CDT and four top cryptography and security experts submitted the following comments in response to the National Highway Traffic Safety Administration’s (NHTSA) notice of proposed rulemaking to establish a new Federal Motor Vehicle Safety Standard (FMVSS), No. 150, which intends to mandate and standardize vehicle-to-vehicle (V2V) communications for new light vehicles. We are professors of computer science with extensive research expertise in cryptography, data privacy, and network security (we detail our qualifications below). We are joined in these comments by the Center for Democracy & Technology (CDT), a nonprofit advocacy organization that works to promote democratic values by shaping technology policy and architecture and that supports laws, corporate policies, and technologies that protect privacy and security online.

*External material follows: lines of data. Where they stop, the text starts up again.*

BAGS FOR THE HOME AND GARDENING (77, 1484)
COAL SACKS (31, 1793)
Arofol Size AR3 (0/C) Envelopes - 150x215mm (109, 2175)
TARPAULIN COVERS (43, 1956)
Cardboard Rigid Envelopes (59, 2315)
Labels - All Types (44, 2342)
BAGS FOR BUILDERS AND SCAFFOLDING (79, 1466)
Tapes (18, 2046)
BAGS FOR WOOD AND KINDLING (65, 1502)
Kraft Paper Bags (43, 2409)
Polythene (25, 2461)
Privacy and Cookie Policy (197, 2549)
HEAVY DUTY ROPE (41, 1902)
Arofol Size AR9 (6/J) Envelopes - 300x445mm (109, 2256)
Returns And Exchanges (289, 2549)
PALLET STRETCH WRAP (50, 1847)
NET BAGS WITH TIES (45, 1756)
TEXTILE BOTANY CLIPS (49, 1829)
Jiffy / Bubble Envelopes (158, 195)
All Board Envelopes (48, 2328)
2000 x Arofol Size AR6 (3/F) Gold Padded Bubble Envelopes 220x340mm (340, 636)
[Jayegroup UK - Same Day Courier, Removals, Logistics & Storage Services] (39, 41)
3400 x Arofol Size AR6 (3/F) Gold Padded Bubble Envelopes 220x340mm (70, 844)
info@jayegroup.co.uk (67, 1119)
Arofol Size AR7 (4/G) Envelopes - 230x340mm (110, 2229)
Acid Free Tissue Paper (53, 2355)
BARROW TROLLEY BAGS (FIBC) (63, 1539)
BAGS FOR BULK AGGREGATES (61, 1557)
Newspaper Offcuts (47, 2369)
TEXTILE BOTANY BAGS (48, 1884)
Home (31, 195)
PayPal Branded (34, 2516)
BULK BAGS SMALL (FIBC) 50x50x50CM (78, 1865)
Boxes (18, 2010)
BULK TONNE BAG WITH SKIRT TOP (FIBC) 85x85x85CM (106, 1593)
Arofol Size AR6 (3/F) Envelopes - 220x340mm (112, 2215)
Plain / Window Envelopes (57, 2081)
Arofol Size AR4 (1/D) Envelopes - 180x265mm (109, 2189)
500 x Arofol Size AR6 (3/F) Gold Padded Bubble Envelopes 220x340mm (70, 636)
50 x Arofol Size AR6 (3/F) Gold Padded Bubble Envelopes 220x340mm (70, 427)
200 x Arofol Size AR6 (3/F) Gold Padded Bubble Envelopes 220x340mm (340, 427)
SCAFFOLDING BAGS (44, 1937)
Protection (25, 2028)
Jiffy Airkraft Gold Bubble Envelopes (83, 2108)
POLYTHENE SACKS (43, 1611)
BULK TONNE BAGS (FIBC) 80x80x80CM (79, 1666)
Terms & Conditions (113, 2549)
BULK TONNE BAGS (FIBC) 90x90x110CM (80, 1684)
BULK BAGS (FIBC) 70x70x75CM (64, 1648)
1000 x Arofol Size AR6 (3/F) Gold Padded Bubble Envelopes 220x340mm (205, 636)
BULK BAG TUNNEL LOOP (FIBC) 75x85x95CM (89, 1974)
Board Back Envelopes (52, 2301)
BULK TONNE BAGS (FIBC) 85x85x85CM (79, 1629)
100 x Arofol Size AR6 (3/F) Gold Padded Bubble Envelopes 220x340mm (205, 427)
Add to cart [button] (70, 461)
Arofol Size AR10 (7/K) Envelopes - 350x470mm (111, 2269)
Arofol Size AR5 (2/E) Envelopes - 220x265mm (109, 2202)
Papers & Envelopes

Our comments highlight our concern that NHTSA’s proposal standard may not contain adequate measures to protect consumer privacy from third parties who may choose to listen in on the Basic Safety Message (BSM) broadcast by vehicles. Inexpensive real-time tracking of vehicles is not a distant future hypothetical. Vehicle tracking will be exploited by a multitude of companies, governments, and criminal elements for a variety of purposes such as vehicle repossession, blackmail, gaining an advantage in a divorce settlement, mass surveillance, commercial espionage, organized crime, burglary, or stalking.
Our concern is that the privacy protections currently proposed for V2V communications may be easily circumvented by any party determined to perform large-scale real-time tracking of multiple vehicles at once. This poses a serious costs for both individual privacy and society at large, and we caution that the proposed privacy statement does not adequately disclose these threats to consumers. We also note that they are not accounted for in the proposed rule’s cost-benefit analysis.
A more privacy-conscious design employing advanced cryptographic techniques (as opposed to a simple public broadcast accompanied by a digital signature) may help resolve some of the privacy concerns. We conclude that we have serious reservations about privacy risks inherent to the current design, and caution that extensive changes would need to be made to significantly reduce these risks.